The fifth point is the ecological boundary. In any sub-forum, customers, partners, and Volcano Engine cannot avoid this topic. At the automotive sub-forum, Yang Liwei admitted that platform companies must create real value in specific scenarios while also "finding ways to do less ourselves, combining partner capabilities to deliver better experiences and products at lower costs."
Zhang Yongwei, Chairman of the Che Baihui Research Institute, bluntly stated, "No one wants to lose the C-end market, but how can we capture it?" This is a core question AI poses for the entire automotive manufacturing industry. He believes that in the AI era, no single company will dominate everything; instead, there will be a greater emphasis on industrial division of labor and collaboration, as requirements for technical quality continue to rise across the board.

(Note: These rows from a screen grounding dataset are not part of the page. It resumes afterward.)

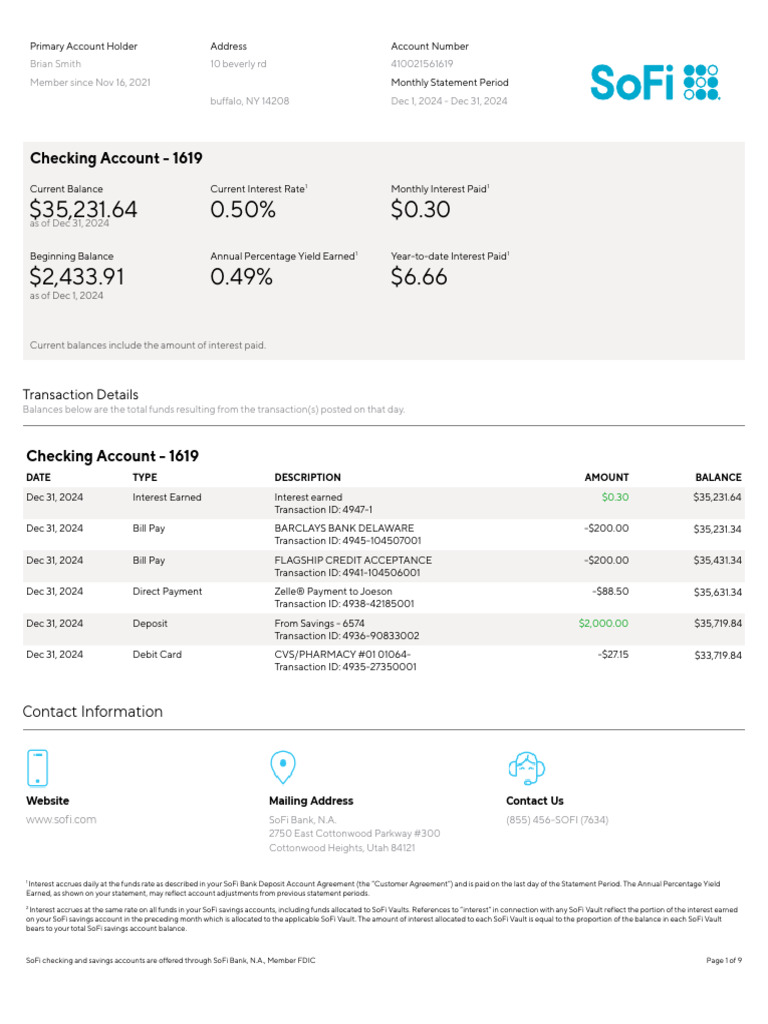Click the DATE column header

point(38,478)
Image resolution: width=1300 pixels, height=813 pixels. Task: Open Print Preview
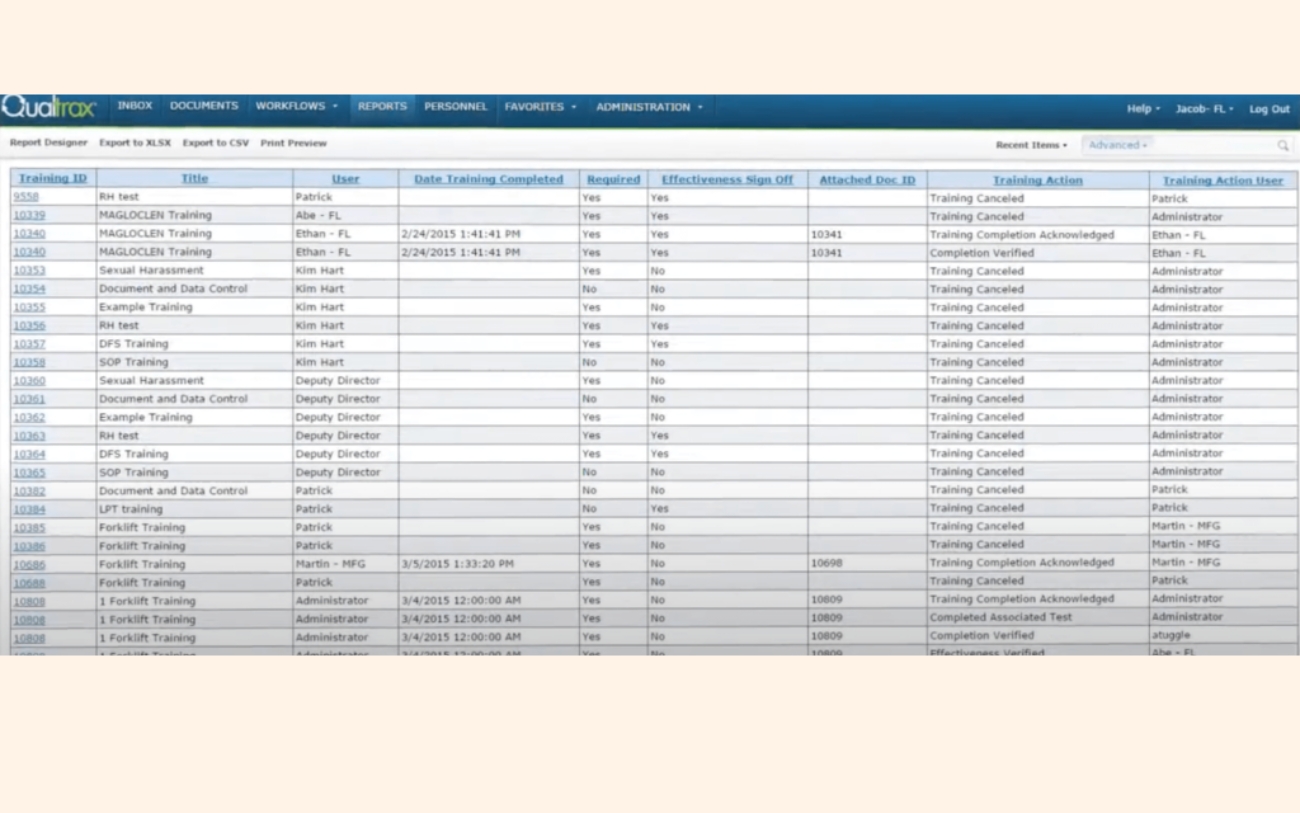[293, 143]
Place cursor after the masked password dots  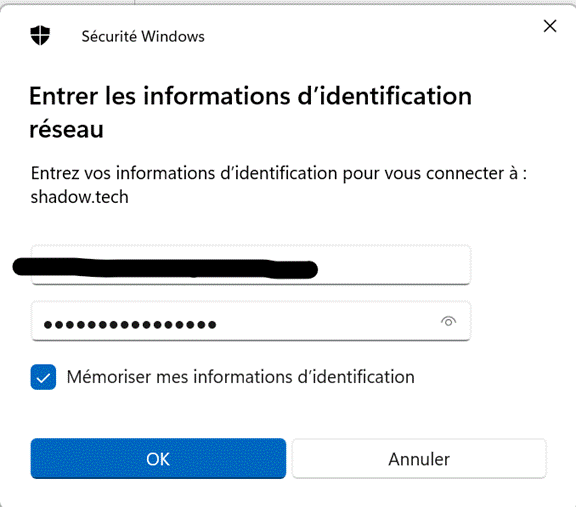tap(220, 324)
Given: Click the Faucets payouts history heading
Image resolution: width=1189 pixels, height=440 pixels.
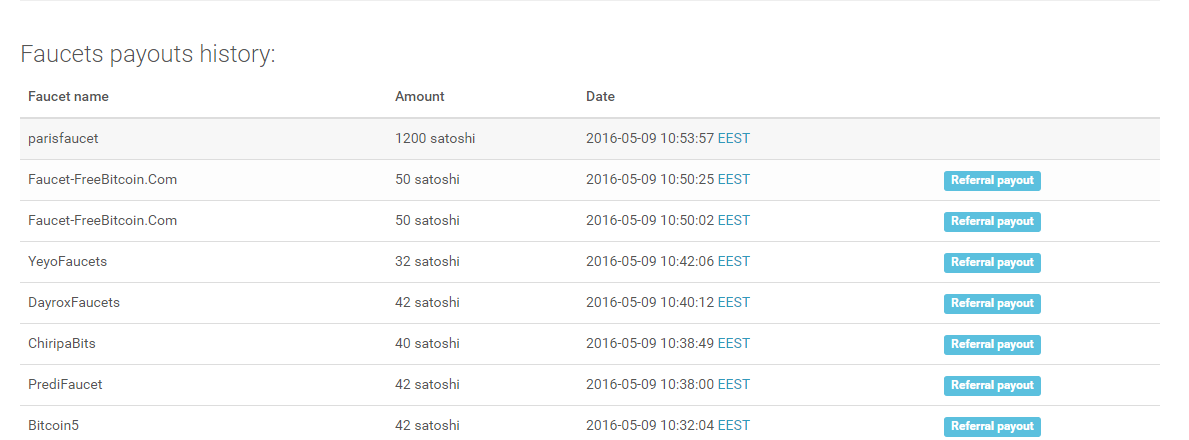Looking at the screenshot, I should (147, 54).
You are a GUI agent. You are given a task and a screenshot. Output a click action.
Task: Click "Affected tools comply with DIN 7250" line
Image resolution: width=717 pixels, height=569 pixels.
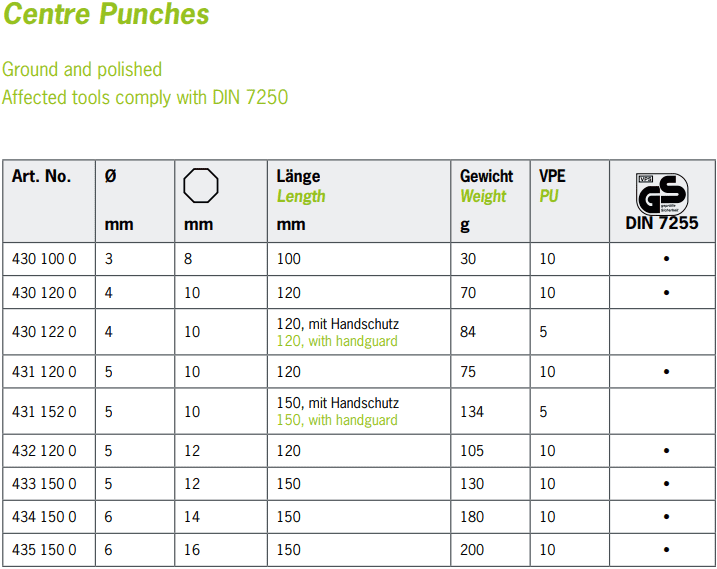(x=145, y=97)
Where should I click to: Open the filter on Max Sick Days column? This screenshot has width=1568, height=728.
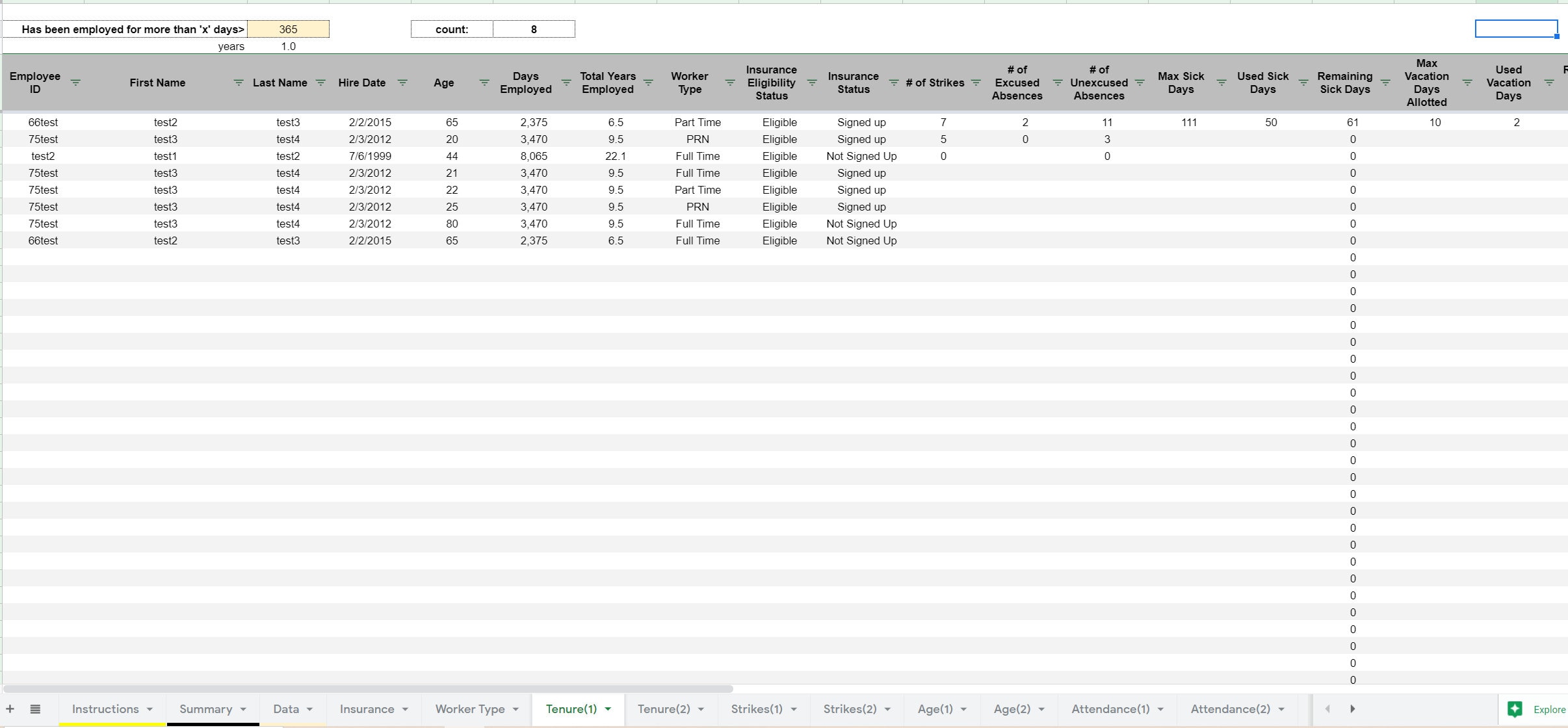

An on-site attendee summarized that AI has now penetrated various industries, moving from single points to multiple points, but has not yet truly permeated entire enterprise organizational systems. Currently, "it is mainly tool-based, efficiency-enhancing, or auxiliary in nature."
Tan Dai believes that we are still in the early stages of implementation. "Last year, we had run 500 meters; this year, we've run a little over a kilometer. But that kilometer has already crossed the qualitative transformation point in production." Volcano Engine ranks first in the Chinese public cloud large model invocation market in 2025, with a 49.5% market share. Tan Dai believes there is still 10x or even 1000x growth potential in this market, and short-term wins are not as important as "whether we can use better AI capabilities to serve better enterprises."
Meanwhile, ByteDance CEO Liang Rubo stated in a video at the conference that climbing the AI peak is ByteDance's most important task at present, and Volcano Engine's MaaS business is becoming a foundational business for ByteDance. "Our commitment will be long-term and resolute."